The invisible hand is a powerful thing. According to Adam Smith, it matches up willing buyers with willing sellers to create value enhancing exchanges. Each party benefits by looking to satisfy their own selfish desires. A simple concept and one that has driven the world economy for centuries. It doesn’t quite work online though, not how it used to, and I’ll explain why in a minute, but first a story.
About a month ago I was approached by an older entrepreneur that had a product to sell. He came to me and asked for help selling this product using “social media marketing.” He didn’t have much money to spend, and he didn’t even understand the basics of how social media worked and so I gave him a few ideas and sent him on his way. Soon after that, he contacted a good friend of mine that handles social media for Symantec. My friend was very generous with his time, created a powerpoint presentation for this man, and walked him through the basics of how social media works.
My friend explained to him that “selling” your product through social media doesn’t really work. People don’t pay attention to advertisements, they like stories, they like participation and they don’t like to be asked for their credit card. You need to build their trust long before you try and sell them anything. That takes time, it takes engagement and it really isn’t very easy.

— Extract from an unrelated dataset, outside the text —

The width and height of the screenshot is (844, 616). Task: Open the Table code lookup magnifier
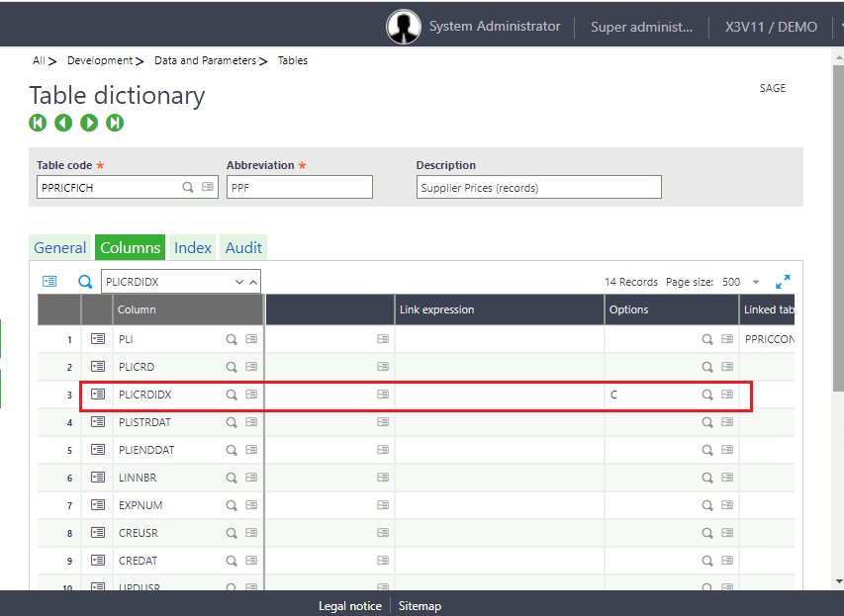tap(188, 186)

This was not the answer the older entrepreneur wanted to hear, it just didn’t jive with his understanding of economics. In one excerpt from the email, he basically asked what about Adam Smith? Aren’t people online interested in a product that will improve their lives? Here is an excerpt from the email:
[T]he key to providing a product or service is to make an appeal to a persons selfish side, or “own gain”… there has to be an appeal key that resonates.
In essence what he was saying was, “I have a product to sell that will help people, why can’t I just sell it online?”
The simple answer: because it won’t work.
Twitter, Facebook, and really every single social network in existence is littered with highly ineffective spam campaigns. It isn’t that the spam doesn’t offer value-enhancing exchanges (I’m sure there are people out there that find value in teeth whitener, online pharmacies, and losing 30 pounds in 30 days)- it’s that most spam is irrelevant to us. There is not enough time in the day or in our entire lives to read every spam message sent our way. It is no longer our money that we hang onto with a death grip, it is now our TIME that is our most valued commodity.
If you want to gain our attention online, you need to give us serious value for free. Think about how even Super Bowl commercials have recognized this fact and evolved. If the commercial isn’t awesome or hilarious, *skip*. We are now programming ourselves to block out all non-essential information and we have become especially sensitive to people trying to sell us stuff. It doesn’t matter what. I may need a new leather jacket, but if there is a spam message in my inbox offering online leather jackets at discount prices I may delete it because of how the message came to me.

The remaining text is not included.